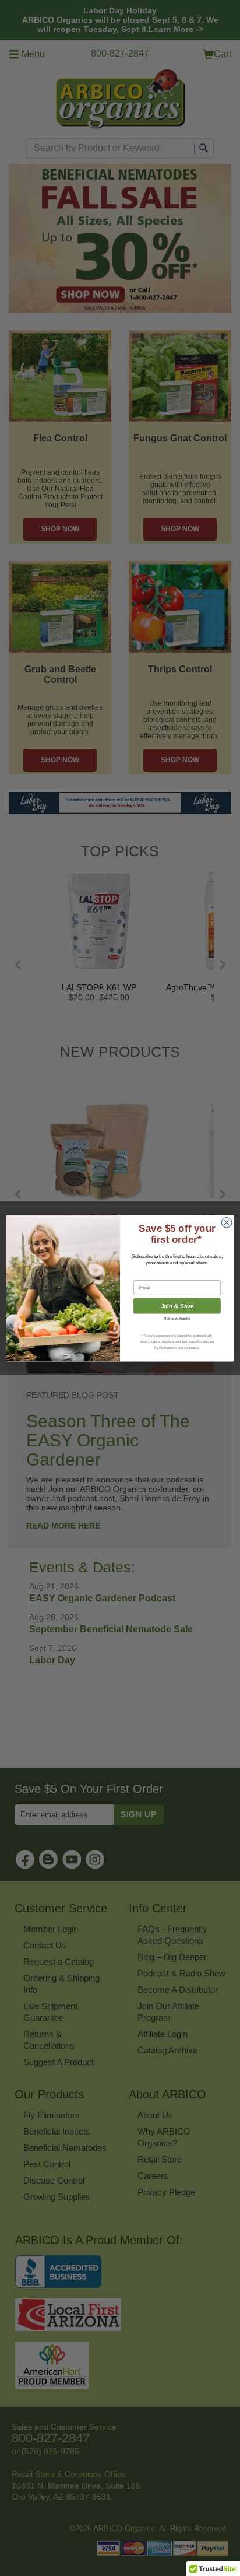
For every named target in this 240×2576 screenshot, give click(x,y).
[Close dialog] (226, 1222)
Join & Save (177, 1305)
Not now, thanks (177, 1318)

==

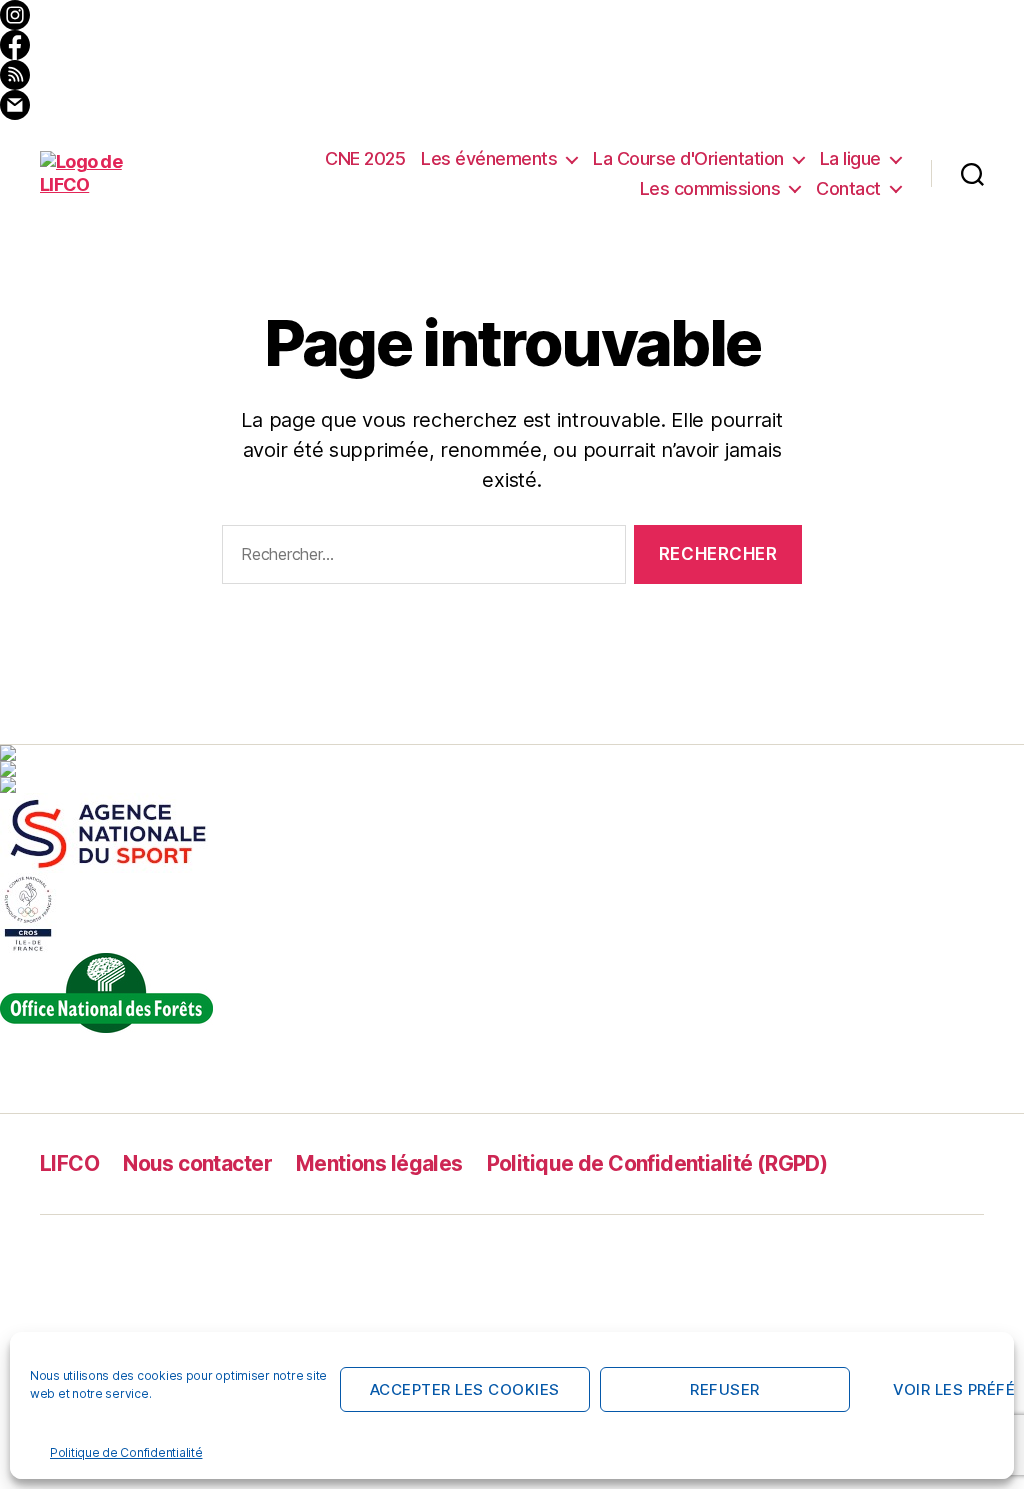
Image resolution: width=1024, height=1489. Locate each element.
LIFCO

*WHAT IS NEEDED*. Give back exactly the lines above, from the line containing "For every named" through the line containing "Not now, thanks (177, 1318)", with both end lines and nothing more.

*RESULT*.
For every named target in this 240×2576 screenshot, give click(x,y).
[Close dialog] (226, 1222)
Join & Save (177, 1305)
Not now, thanks (177, 1318)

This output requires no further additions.